(Stored data)
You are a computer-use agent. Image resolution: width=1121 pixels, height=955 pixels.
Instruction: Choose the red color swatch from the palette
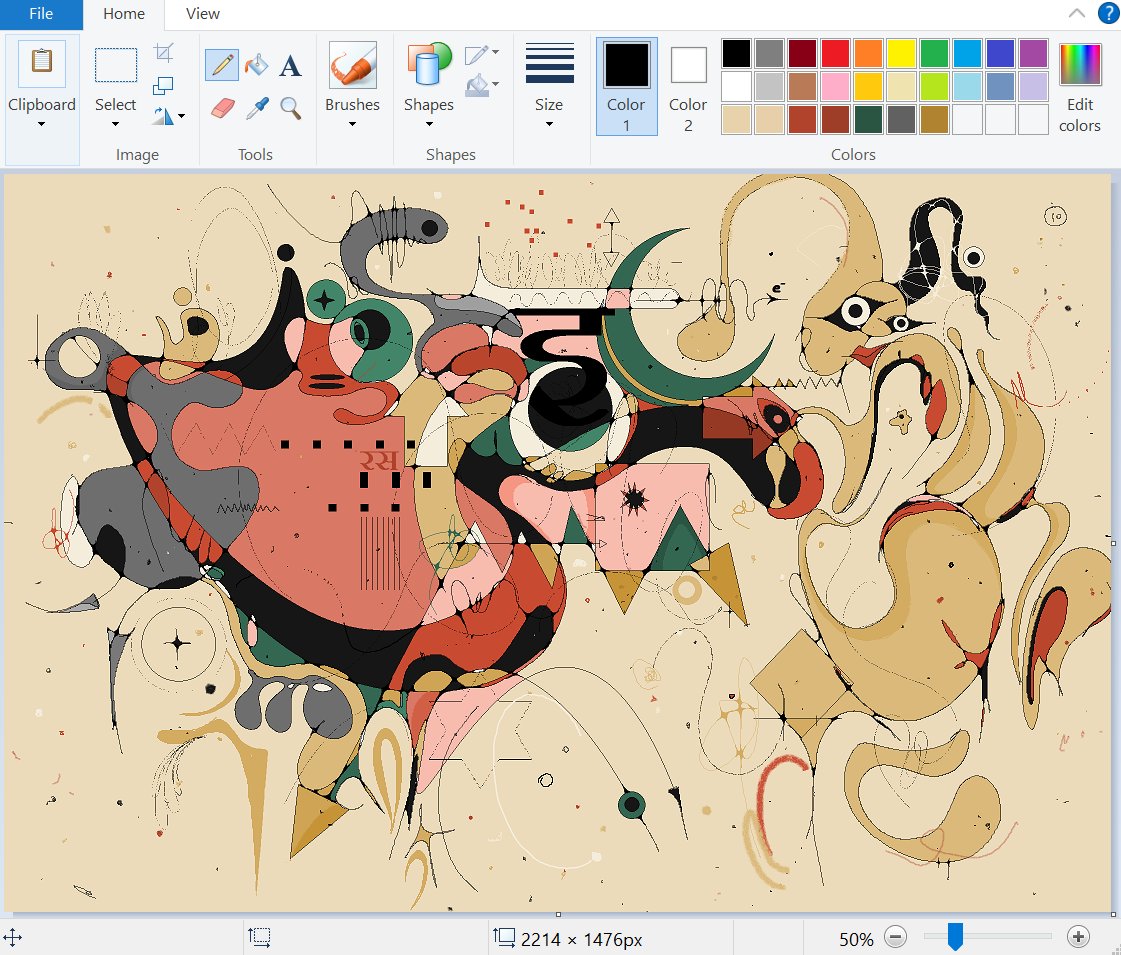coord(833,50)
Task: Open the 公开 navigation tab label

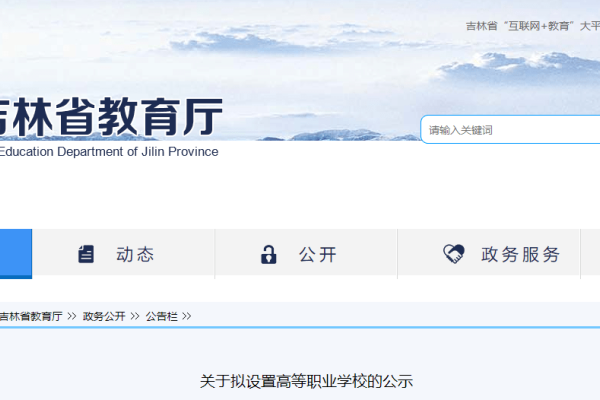Action: click(318, 255)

### [What to work on]
In the copy, each entry above must match exactly, and no picture may be carried over.

### [Response]
You are a computer-use agent. Image resolution: width=1121 pixels, height=955 pixels.
Instruction: Choose the red color swatch from the palette
coord(833,50)
Task: Open the 公开 navigation tab label

Action: click(318, 255)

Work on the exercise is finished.